Donnerstag, Januar 18, 2007

"soft-landing" der US-Wirtschaft immer wahrscheinlicher

Unterstützt von guten Konjunkturdaten, die eine "soft-landing" der US Wirtschaft signalisierten, konnte der Dow Jones Industrial im Dezember 2,5% zulegen. Den Anfang machte die Meldung, dass das US-Wirtschaftswachstum im dritten Quartal um 2,2% gewachsen war. Die ursprünglichen Schätzungen lagen bei nur 1,6%. Der kurz darauf erschienene Arbeitsmarktbericht sorgte ebenfalls für gute Stimmung, wurden doch mit 132.000 neuen Stellen außerhalb der Landwirtschaft deutlich mehr als die erwarteten 105.000 Stellen geschaffen. Gleichzeitig wurden die Zahlen für September und Oktober um 42.000 neue Stellen nach oben revidiert, stieg die Arbeitslosenquote um nur marginale 0,1% und die Arbeitskosten waren ebenfalls fast unverändert. Trotz der guten Konjunkturdaten ließ die US Notenbank FED den Leitzins unverändert bei 5,25%. Zugleich bekräftigte die FED in ihrer schriftlichen Begründung erneut die Inflationsgefahr und hält sich weitere Zinserhöhungen offen.

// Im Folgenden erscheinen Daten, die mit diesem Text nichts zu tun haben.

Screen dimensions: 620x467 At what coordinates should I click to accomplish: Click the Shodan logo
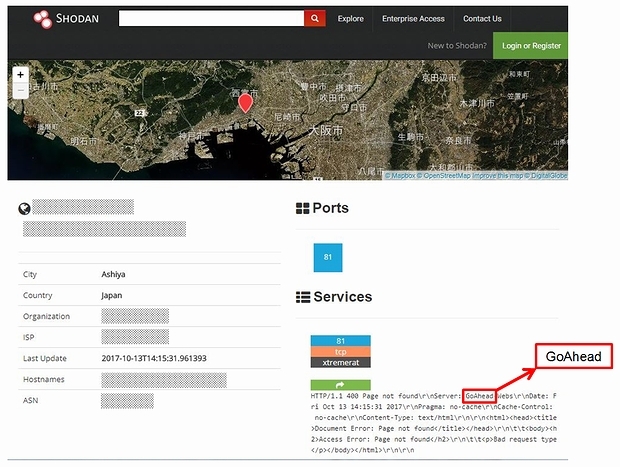66,18
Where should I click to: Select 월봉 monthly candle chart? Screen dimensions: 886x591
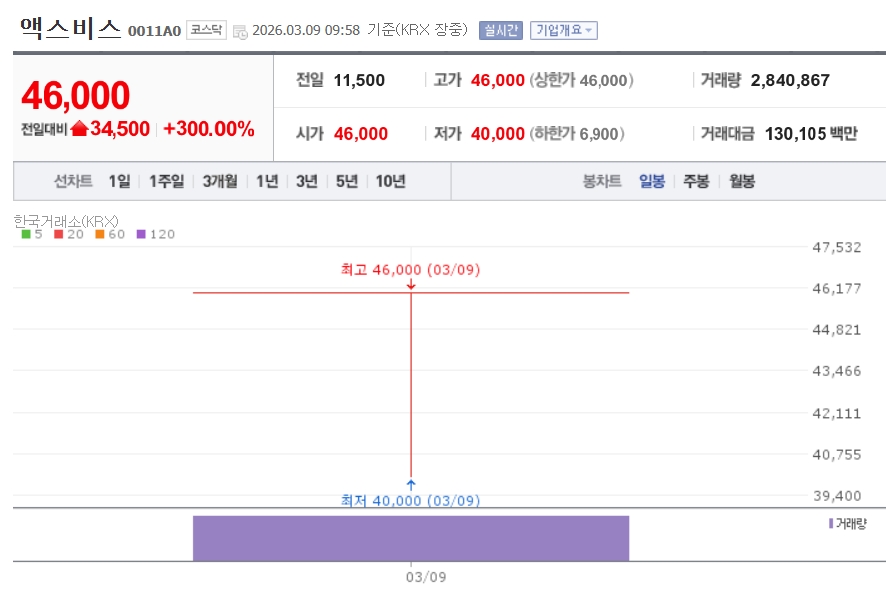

Dies enttäuschte einige Marktteilnehmer, die im ersten Halbjahr 2007 auf eine Zinssenkung spekuliert hatten. Für ein Nachlassen der Inflationsängste sorgte auch das um fast 10% gesunkene Handelsbilanzdefizit. Mit 58,9 Milliarden US Dollar hatte die USA das niedrigste Handelsbilanzdefizit seit August 2005.